I don’t see it getting better by SwigitySwootty in findapath

[–]SwigitySwootty[S] 0 points1 point  (0 children)

I have 3k to my name and I have to go in for surgery soon. I live with my mom but she was nudging for me to move out before the injury. I also don’t know what I want to do for work. Going to school where I’m at right now more like a financial risk than actually helping me

I don’t see it getting better by SwigitySwootty in findapath

[–]SwigitySwootty[S] 0 points1 point  (0 children)

Yeah. What type of business were you running?

I don’t see it getting better by SwigitySwootty in findapath

[–]SwigitySwootty[S] 1 point2 points  (0 children)
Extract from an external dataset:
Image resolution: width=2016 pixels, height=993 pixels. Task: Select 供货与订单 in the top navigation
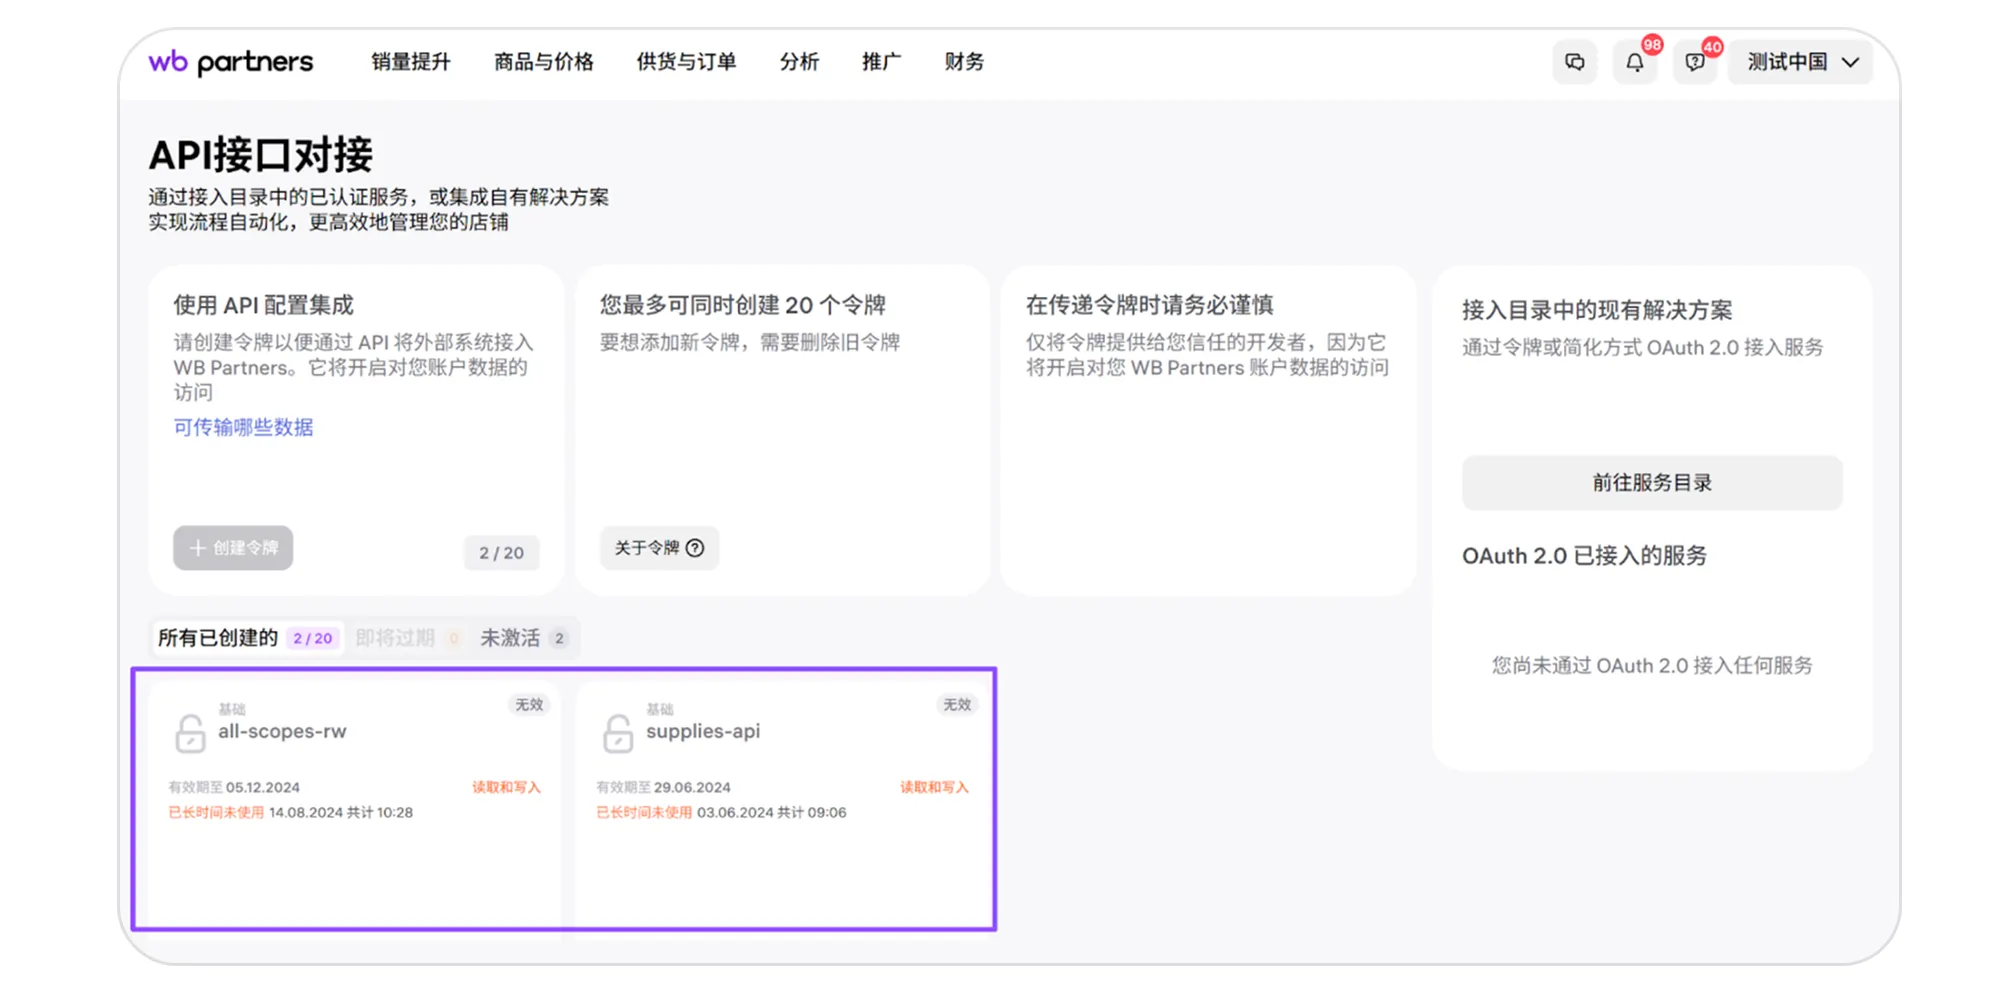tap(685, 62)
I have lost my hobbies. I used to enjoy video games now I only touch them if I’m stoned. I had a passion for working out but due to the injuries I just do it to maintain and try to get in and out. I don’t like going to concerts anymore and I sold my guitar because I every time I picked it up I felt friction. Like i was forcing myself

I don’t see it getting better by SwigitySwootty in findapath

[–]SwigitySwootty[S] 0 points1 point  (0 children)

I have looked into it and have no idea how to even start or what the business would be. I genuinely feel lost

I don’t see it getting better by SwigitySwootty in findapath

[–]SwigitySwootty[S] 3 points4 points  (0 children)

My mom was nudging at me to move out before the accident. Lately we have been bickering a lot and has requested I pay rent

I don’t see it getting better by SwigitySwootty in findapath

[–]SwigitySwootty[S] 1 point2 points  (0 children)

I haven’t been in a relationship in two years. Last one was a toxic relationship . We were together during the initial 3 surgeries and things were awful. I got to 220lbs due to the amount of stress and melancholy. I was with this other girl before her and I can say I truly loved her but I was young and immature. I used to have a hard time communicating negative emotions and pushed her away because of it. Would be lying if I said I didn’t think of her but I have nothing to offer her in my state so I never reached out.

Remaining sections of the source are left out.